If you have at least a passing interest in VR, or have kids with an interest, getting started is simple:
Step 1: Purchase a Kit
Google does not actually make Cardboard, and instead publishes instructions for manufacturers to produce kits (alternatively you can build your own from the instructions). If you choose to purchase a kit, there are two versions available: the original Android-only kit, and the newer 2.0 kit that supports larger smartphones and iOS. The kits can be purchased from a reseller or direct from a manufacturer. I purchased my original I Am Cardboard kit from Amazon for $15, and then later purchased an additional I Am Cardboard 2.0 kit direct from the manufacturer for $20 plus shipping.
Step 2: Download Apps
You will find lots of applications for Android on Google Play. Finding the iOS applications on AppStore however will take a little Googling. My personal favorite application is Otherworld, which puts you in a haunted room inhabited by two toy dolls (warning: not recommended for people with a fear of creepy dolls).
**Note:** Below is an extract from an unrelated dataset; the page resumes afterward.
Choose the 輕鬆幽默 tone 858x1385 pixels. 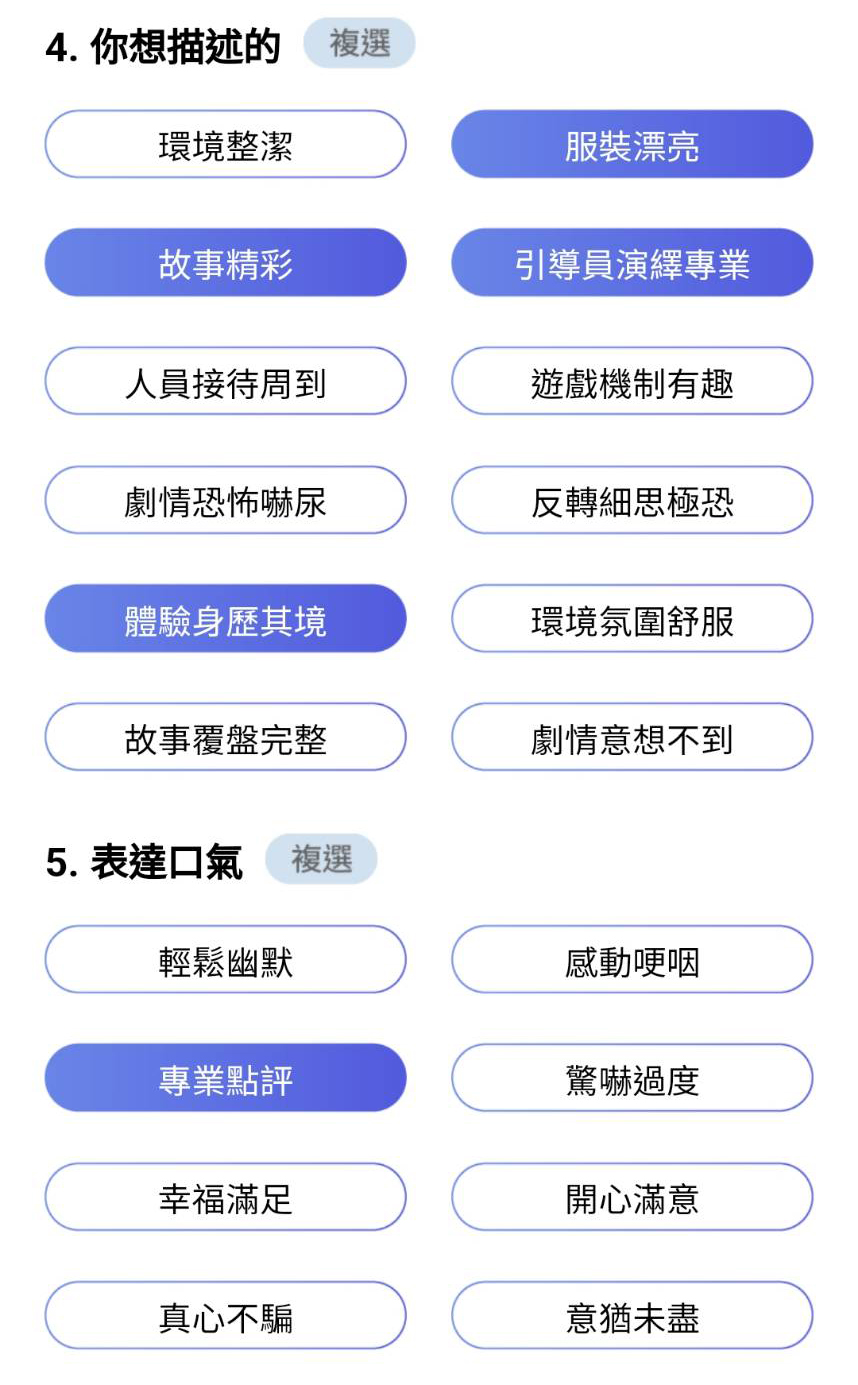(225, 960)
Step 3: Assemble "Headset"
For a more immersive experience, you will want to attach headphones. If you have noise cancelling headphones, it makes for an even better experience. Insert the headphone jack into your phone, your phone into Cardboard, and voilà, you have a poor man's version of Oculus Rift.
Step 4: Explore
Start an application, hold the glasses to your eyes, and enjoy exploring virtual reality for less than $20.
My wife said after trying them: "I can't believe Google re-invented the Viewmaster."